Das vom russischen Oligarchen Victor Vekselberg dominierte Traditionsunternehmen Sulzer kommt mit Schwung aus der Corona-Krise. Sowohl EBITA, also der freie Cashflow, als auch die Profitabilität sind im ersten Quartal in allen Geschäftseinheiten höher ausgefallen als im Vorjahresquartal. Ausserdem schritten die laufenden Kostensparmassnahmen rascher voran als geplant.
Die starke Erholung schlägt sich auf den Aktienkursverlauf nieder. Nach einem überdurchschnittlich starken Absturz im März 2020 haben sich die zyklischen Sulzer-Papiere trotz eines Unterbruchs im Oktober Schritt für Schritt erholt. Seit Jahresbeginn haben die Aktien 16 Prozent gewonnen und befinden sich knapp unter dem Vorkrisenniveau.
Kursentwicklung der Sulzer-Aktien seit Januar 2020 (Quelle: cash.ch).
Das Industrieunternehmen Sulzer, das mit seinem Namen zu den 25 bekanntesten Schweizer Marken zählt, besteht aus den vier Geschäftseinheiten Pumpen, Turbinenservicegeschäft, Chemtech und Applicator Systems. Die beiden grössten Bereiche, Pumpen und Turbinenservicegeschäft, haben im ersten Quartal klar weniger Bestellungen verzeichnet, was manche Anlegerinnen und Anleger irritiert haben könnte. Zum grössten Teil ist das Minus im Jahresvergleich aber Teil der Strategie.
Durch den verordneten Kapazitätsabbau im Geschäft mit der Öl- und Gasbranche beweist Sulzer-Chef Grégoire Poux-Guillaume Weitsicht: Einerseits begegnet Sulzer damit dem strukturellen Nachfragerückgang in diesem Bereich, andererseits können Bestellungen mit hohen Margen bevorzugt werden.
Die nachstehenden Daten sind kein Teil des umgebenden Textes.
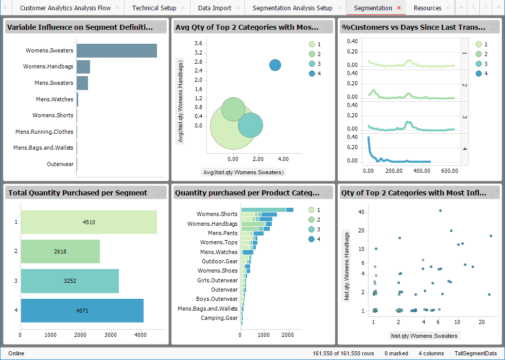Open the hist.qty.Womens.Handbags Y-axis selector
This screenshot has width=505, height=360.
(347, 266)
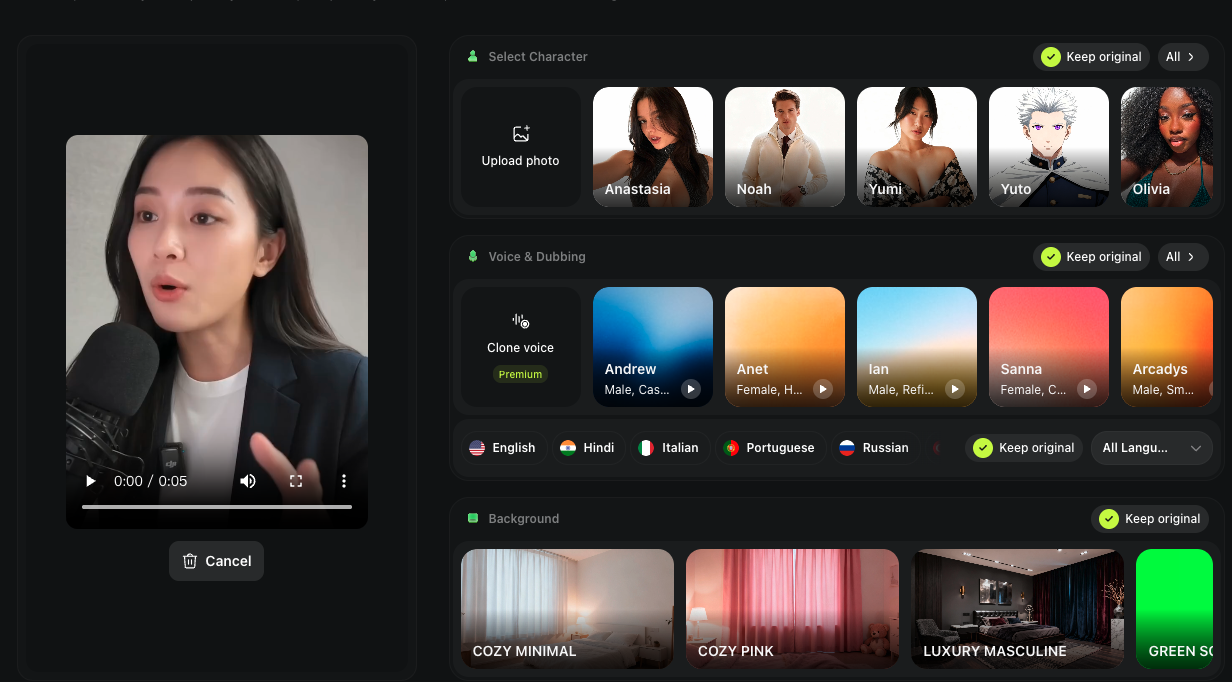Viewport: 1232px width, 682px height.
Task: Click the video progress bar
Action: (216, 507)
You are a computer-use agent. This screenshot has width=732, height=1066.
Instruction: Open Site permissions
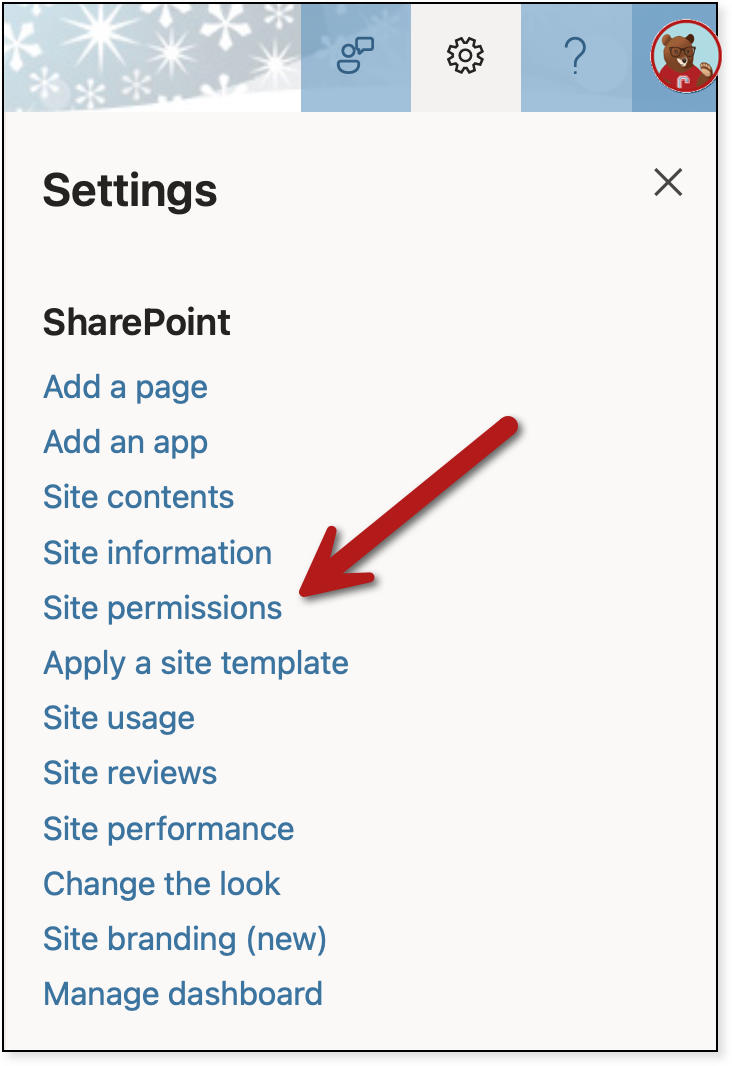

Im Turbinenservicegeschäft hat der Wasserbereich das Öl- und Gasgeschäft bereits überholt und ist mittlerweile der grösste Absatzmarkt. Geholfen hat neben dem Kapazitätsabbau der im Januar kommunizierte Kauf von Nordic Water, einem Hersteller von Wasseraufbereitungsanlagen.
Dank Börsengang Kehrtwende bei der Eigenkapitalquote?
Die beiden anderen Geschäftseinheiten, Chemtech und Applicator Systems, konnten im ersten Quartal bei den Bestellungen zulegen. Insbesondere Applicator Systems, die kleinste Sulzer-Division, mit Produkten wie Bürsten zum Auftragen von Make-Up oder für die Verwendung im Dentalbereich hatte im Corona-Jahr und den Lockdowns gelitten und profitiert aktuell von den Lockerungen.
Um den Bereich Applicator Systems gibt es zudem Gerüchte, dass Sulzer diesen abspalten und an die Börse bringen könnte. Die Division sei als Teil von Sulzer viel tiefer bewertet, als wenn sie eigenständig wäre, sagte Sulzer-Chef Greg Poux-Guillaume gegenüber der "NZZ am Sonntag". Als Reaktion auf den Bericht über einen mögliche Börsengang von Applicator Systems hat Sulzer am Dienstag frühere Aussagen bekräftigt, dass eine Abspaltung eine Option sei. Der Verwaltungsrat habe jedoch noch keine Entscheidung getroffen.
Der potenzielle Börsengang könnte eine Kennzahl von Sulzer verbessern, bei der das Unternehmen aktuell unterdurchschnittlich ist. Die Eigenkapitalquote liegt bei 26 Prozent. Wirklich solide Unternehmen weisen eine Eigenkapitalquote von über 30 Prozent auf. Ein Unternehmen, das zwischen 20 und 30 Prozent liegt, sollte in der Tendenz eine positive Entwicklung mit einer steigenden Eigenkapitalquote aufweisen - dies ist bei Sulzer nicht der Fall.
Andere Kennzahlen wie das Kursgewinnverhältnis von 21 oder die Dividendenrendite von knapp 4 Prozent sprechen aktuell für ein Investment in Sulzer. Und die von Bloomberg befragten Analysten empfehlen mit einer knappen Mehrheit den Kauf der Aktien. Das durchschnittliche Aufwärtspotenzial beträgt 5 Prozent. Dieser Kursgewinn ist im aktuellen Wirtschaftsumfeld auf kurze Frist realistisch. Auf mittlere und lange Sicht könnte noch mehr drin liegen, falls ein Börsengang von Applicator Systems Realität werden sollte.